**Problem to work on:** In the data that follows, find the line with "How do I perform: Click the 名前 input field?"; transcribe it, every later line up to the one with "Given: Click the thread", and that line as well, exactly and with no others.
[Task input — start]
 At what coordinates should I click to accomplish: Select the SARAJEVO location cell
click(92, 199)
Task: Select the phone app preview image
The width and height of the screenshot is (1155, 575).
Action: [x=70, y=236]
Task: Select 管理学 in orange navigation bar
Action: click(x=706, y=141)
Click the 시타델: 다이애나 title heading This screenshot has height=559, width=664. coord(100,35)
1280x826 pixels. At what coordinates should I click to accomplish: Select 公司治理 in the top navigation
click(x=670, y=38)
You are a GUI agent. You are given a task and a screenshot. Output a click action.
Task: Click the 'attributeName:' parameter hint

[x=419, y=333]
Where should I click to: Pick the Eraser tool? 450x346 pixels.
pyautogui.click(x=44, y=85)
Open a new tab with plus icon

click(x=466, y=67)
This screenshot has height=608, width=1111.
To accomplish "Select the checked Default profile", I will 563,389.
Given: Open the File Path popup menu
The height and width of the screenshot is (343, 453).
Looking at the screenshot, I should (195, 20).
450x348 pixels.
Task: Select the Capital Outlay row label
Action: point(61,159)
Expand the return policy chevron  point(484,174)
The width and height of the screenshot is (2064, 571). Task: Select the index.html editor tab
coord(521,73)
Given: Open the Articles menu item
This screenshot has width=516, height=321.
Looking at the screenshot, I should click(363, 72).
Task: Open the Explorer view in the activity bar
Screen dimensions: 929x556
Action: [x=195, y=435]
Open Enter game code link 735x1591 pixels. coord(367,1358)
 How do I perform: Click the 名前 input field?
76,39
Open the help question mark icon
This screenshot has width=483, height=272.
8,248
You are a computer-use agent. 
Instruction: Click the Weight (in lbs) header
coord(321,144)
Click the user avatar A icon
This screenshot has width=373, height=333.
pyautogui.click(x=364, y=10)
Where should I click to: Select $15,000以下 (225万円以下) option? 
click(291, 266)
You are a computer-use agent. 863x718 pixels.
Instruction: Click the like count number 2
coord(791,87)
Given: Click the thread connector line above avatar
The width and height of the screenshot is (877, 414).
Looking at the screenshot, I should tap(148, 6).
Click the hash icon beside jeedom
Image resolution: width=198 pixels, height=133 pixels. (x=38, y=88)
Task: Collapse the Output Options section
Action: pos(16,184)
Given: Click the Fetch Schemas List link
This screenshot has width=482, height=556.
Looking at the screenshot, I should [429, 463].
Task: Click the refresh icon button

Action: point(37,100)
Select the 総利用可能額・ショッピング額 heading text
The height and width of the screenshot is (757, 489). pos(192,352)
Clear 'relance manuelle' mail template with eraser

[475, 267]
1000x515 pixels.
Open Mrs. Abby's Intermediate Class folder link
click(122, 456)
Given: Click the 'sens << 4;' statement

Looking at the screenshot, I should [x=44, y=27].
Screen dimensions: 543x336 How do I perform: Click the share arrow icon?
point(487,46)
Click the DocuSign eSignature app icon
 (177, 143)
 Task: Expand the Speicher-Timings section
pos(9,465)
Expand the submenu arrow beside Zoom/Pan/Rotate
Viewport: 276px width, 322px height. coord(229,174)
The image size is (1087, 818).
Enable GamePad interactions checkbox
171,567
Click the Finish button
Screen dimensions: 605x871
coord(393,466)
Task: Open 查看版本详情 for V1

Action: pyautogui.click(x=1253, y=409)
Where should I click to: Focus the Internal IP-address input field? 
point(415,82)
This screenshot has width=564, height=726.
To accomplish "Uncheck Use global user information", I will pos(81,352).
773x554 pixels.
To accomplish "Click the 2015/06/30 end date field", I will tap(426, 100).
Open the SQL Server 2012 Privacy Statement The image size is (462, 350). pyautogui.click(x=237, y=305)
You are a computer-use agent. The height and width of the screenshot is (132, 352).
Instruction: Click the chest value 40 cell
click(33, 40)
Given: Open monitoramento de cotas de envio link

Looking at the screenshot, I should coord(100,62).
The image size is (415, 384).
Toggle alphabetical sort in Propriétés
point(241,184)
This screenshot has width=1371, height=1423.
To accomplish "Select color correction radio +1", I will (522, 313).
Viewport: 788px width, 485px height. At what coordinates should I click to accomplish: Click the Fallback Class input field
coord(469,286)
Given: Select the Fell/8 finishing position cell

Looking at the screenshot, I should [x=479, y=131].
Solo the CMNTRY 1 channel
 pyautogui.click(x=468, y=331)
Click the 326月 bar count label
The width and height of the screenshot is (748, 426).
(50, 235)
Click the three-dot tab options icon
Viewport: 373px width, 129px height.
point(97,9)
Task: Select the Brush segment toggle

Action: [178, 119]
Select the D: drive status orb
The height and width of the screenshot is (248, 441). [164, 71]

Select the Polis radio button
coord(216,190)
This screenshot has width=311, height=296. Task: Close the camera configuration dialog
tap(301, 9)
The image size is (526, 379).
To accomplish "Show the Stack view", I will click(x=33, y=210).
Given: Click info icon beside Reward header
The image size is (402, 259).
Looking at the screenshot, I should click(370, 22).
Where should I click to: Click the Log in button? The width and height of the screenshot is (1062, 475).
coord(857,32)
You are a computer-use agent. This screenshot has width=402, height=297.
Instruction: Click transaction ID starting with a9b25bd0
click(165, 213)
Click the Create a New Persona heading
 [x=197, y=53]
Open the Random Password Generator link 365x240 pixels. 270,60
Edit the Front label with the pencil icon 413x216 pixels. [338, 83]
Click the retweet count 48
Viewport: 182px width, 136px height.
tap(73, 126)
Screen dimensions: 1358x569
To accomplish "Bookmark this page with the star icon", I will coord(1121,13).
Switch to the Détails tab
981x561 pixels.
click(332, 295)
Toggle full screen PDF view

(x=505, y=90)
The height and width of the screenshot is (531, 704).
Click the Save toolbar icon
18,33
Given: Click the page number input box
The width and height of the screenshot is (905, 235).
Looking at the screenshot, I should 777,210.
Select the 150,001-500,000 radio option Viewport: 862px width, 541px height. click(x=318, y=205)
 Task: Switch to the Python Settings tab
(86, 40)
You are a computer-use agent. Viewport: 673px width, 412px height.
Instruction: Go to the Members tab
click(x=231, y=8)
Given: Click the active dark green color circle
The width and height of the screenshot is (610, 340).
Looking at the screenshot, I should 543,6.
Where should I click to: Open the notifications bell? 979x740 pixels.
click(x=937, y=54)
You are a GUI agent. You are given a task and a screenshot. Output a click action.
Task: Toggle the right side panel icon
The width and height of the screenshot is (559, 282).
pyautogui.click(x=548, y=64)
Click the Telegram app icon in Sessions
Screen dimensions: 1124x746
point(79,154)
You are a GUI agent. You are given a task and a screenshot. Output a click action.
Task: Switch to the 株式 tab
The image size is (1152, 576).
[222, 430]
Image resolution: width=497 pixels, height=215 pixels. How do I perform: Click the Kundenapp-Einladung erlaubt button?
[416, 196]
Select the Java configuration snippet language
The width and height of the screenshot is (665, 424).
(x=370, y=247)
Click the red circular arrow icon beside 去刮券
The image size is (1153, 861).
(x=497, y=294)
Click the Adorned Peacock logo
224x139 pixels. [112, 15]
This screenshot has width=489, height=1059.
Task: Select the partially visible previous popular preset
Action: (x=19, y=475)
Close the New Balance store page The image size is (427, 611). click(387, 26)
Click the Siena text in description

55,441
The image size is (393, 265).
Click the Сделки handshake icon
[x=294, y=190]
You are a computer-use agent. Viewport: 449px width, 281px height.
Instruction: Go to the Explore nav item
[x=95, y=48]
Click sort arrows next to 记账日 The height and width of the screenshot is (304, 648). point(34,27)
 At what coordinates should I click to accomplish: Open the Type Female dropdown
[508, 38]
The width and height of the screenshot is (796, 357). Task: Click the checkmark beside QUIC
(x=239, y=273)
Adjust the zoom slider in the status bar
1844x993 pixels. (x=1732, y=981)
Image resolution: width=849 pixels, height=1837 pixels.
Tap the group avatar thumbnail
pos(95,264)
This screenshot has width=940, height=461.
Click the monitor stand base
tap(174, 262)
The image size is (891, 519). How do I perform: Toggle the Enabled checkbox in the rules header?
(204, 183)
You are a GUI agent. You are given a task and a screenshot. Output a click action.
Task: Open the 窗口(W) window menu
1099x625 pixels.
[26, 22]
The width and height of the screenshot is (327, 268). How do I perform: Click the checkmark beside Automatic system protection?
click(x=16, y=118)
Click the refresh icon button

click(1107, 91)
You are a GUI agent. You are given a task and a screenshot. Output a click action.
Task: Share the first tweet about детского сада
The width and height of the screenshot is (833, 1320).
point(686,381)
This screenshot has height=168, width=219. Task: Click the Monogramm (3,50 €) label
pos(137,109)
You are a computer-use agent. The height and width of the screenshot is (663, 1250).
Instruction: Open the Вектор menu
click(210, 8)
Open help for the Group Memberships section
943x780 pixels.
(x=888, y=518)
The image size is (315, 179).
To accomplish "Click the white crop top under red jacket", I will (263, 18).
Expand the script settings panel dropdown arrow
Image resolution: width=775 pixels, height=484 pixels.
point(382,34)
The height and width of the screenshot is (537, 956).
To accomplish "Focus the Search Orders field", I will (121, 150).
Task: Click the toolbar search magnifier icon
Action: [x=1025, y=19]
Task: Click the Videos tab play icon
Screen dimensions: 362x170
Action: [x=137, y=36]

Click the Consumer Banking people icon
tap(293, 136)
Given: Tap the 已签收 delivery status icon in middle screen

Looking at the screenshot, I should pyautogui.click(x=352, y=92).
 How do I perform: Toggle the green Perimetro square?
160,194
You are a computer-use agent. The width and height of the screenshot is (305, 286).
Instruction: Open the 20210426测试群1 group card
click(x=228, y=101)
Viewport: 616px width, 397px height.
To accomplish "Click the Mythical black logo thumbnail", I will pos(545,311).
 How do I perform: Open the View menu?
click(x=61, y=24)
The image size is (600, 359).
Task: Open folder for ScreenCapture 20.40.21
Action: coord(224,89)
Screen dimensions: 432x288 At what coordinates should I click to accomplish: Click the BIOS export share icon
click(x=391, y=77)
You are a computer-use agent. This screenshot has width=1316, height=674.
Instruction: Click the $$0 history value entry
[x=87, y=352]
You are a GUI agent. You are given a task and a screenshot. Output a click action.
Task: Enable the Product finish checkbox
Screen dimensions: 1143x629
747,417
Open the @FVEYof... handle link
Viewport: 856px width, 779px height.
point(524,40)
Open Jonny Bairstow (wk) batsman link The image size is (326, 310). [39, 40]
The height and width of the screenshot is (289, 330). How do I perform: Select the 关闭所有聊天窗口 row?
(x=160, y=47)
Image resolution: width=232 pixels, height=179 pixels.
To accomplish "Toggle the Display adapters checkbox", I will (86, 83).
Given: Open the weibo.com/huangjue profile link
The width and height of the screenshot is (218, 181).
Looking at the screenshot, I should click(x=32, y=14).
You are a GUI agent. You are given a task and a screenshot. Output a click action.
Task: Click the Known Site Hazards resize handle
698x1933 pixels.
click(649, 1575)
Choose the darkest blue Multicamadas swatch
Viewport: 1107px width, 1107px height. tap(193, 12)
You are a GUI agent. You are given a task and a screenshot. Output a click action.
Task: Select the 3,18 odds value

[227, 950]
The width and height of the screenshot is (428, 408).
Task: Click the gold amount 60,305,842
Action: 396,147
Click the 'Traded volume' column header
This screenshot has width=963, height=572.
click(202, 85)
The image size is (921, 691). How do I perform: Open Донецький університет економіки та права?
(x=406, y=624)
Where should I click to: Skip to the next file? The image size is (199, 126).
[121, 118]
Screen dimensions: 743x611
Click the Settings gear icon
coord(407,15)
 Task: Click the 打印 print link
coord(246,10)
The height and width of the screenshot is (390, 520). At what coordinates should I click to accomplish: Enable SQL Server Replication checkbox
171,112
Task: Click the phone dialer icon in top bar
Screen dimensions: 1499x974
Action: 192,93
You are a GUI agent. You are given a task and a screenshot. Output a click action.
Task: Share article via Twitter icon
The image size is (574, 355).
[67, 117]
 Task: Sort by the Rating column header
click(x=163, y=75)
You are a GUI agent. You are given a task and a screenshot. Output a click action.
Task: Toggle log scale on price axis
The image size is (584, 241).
[Task input — finish]
**Solution for this task:**
 How do I perform: Click the 名前 input field?
76,39
Open the help question mark icon
This screenshot has width=483, height=272.
8,248
You are a computer-use agent. 
Instruction: Click the Weight (in lbs) header
coord(321,144)
Click the user avatar A icon
This screenshot has width=373, height=333.
pyautogui.click(x=364, y=10)
Where should I click to: Select $15,000以下 (225万円以下) option? 
click(291, 266)
You are a computer-use agent. 863x718 pixels.
Instruction: Click the like count number 2
coord(791,87)
Given: Click the thread connector line above avatar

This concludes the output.